Я даже педалировал тогдашнюю тесноту и нищету, но, если бы это не был мир, в котором я был счастлив, я никогда бы не додумался окрестить его Эдемом, что, как мне кажется, и создает любимую мною смесь лирики с иронией и даже сарказмом.
Что не исключает и развития нескольких ключевых мыслей.

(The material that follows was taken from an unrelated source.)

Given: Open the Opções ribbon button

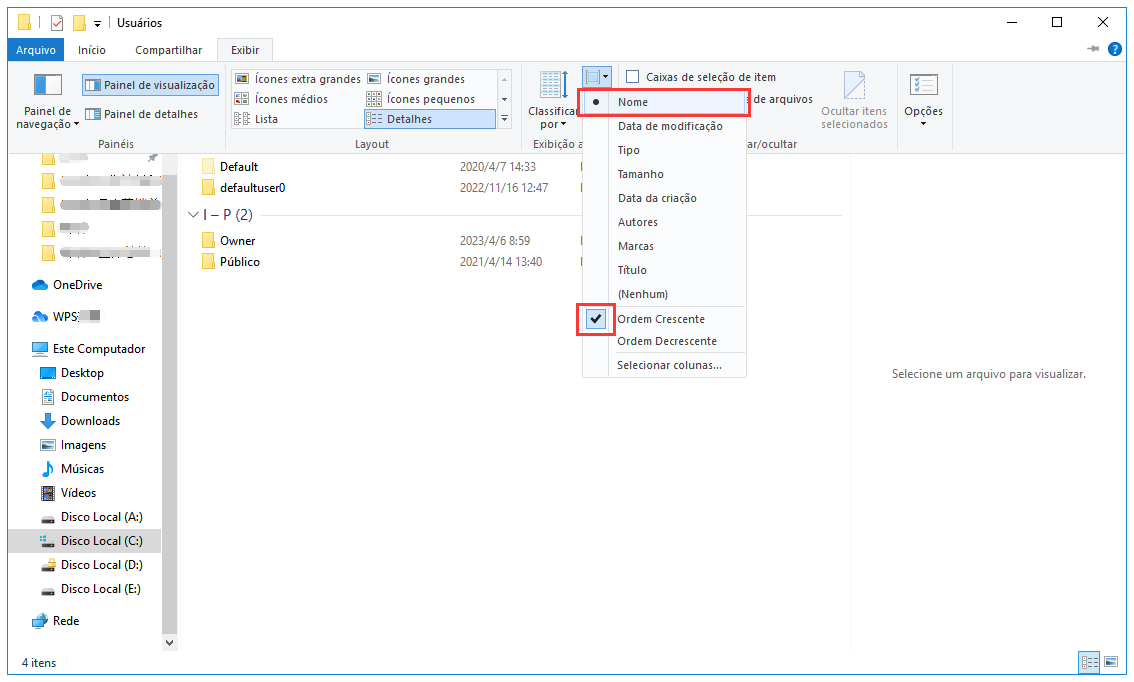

Поскольку и Дмитрий Быков, и Сергей Чупринин считают, что я пишу «романы идей», разъясню, как я это понимаю. В своих романах я вовсе не стремлюсь дать ответ на какой-то абстрактный философский либо социальный вопрос, но лишь стремлюсь изобразить человека, для которого такой вопрос становится вопросом жизни и смерти. То есть почти каждый мой роман – это вовсе не поиск некой истины, а поиск выхода, поиск спасения. Так, например, конфликт духа и плоти у меня возникает не в качестве философской проблемы, а как невыносимое мучение влюбленного романтика, для которого у его возлюбленной не глаза, а звезды и не голос, а виолончель, но при этом обнаруживаются лопнувшие вены и тараканы в постели. Которая и сама по себе становится для героя орудием пытки как из-за самой необходимости обнажать плотскую природу своей богини, так и из-за переживаемого им острого простатита, который я постарался изобразить так же жестко, как изобразить поэтично любовные переживания.

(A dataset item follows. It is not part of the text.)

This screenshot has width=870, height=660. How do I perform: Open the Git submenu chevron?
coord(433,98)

Короче говоря, идейные поиски для меня – это всегда поиски защиты от какого-то страха или унижения. Которое, впрочем, тоже страх – страх за достоинство, за красивый образ самого себя: любая герцогиня позавидовала бы осанке какой-нибудь нашей «Едвиги» Францевны, удаляющейся в перспективе жердей и плетней над голозадыми пыльными пацанятами и степенными курами, чопорно роняющими плевочки помета.
Так вот, и образцы достоинства я тоже вынес из того же степняцкого Эдема, в котором деревянные бараки выглядели почти элегантными среди мазанок и прочего самостроя, окруженного горами щебенки, извлекаемой из шахт, и зунтами – отходами обогатительной фабрики.

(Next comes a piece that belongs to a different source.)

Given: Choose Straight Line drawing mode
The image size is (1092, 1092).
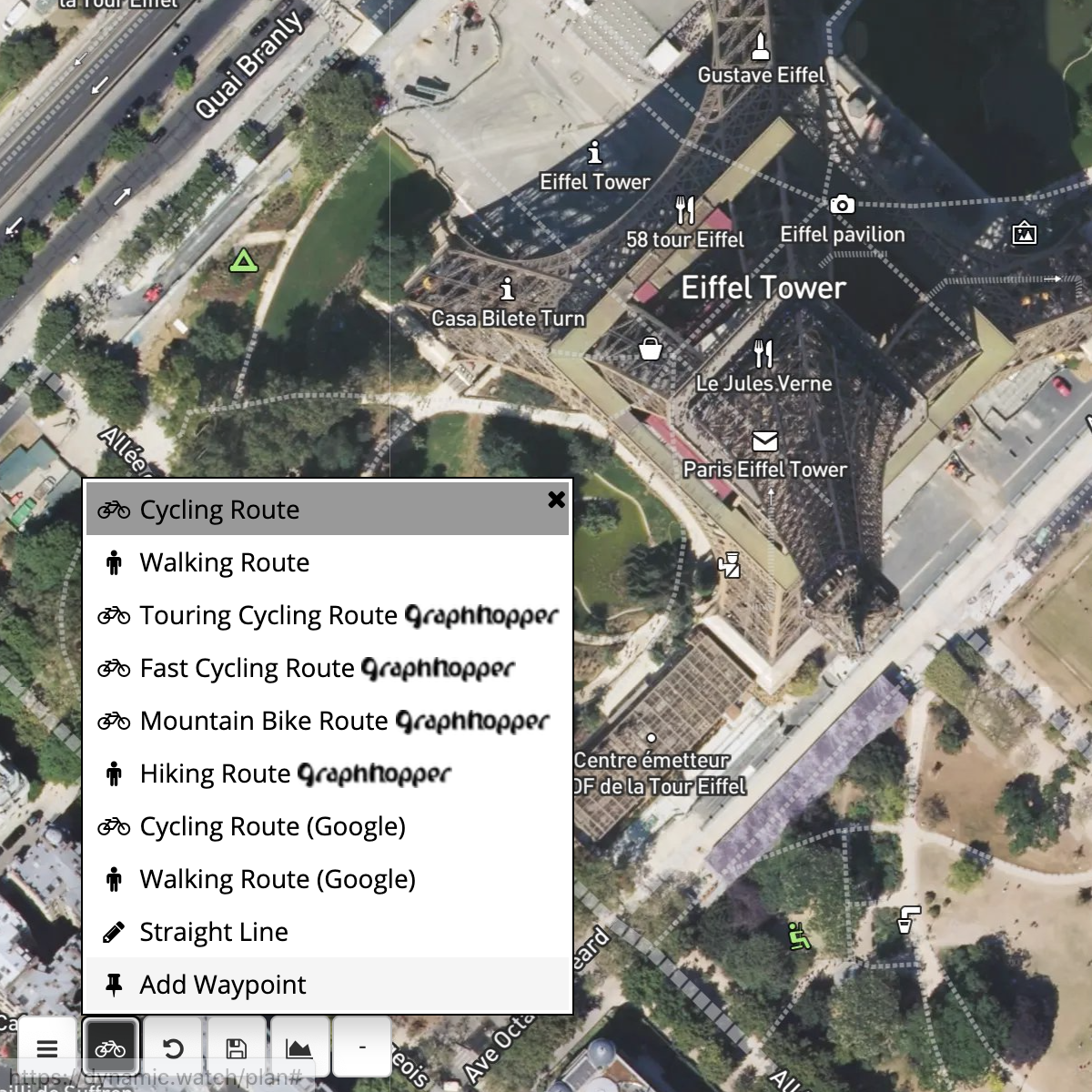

Вся горстка тамошней интеллигенции попала в эту дырищу из дырищ в результате какой-то жизненной катастрофы, но решительно никто из них не позволил себе опуститься ни в одежде, ни в манерах, никто ни разу не произнес ни одного лозунга и не подпел никакому начальству. И когда в годы свободы обрела популярность подловатая шутка, что при Сталине одни сидели, а другие тряслись, я понемногу начал чувствовать себя оскорбленным именно за них, кто и отсидел, и многие годы прожил под дамокловым мечом нового ареста, ничем не выдавая своего напряжения, – именно стремление защитить их память сделалось еще одним идейным двигателем романа «И нет им воздаяния».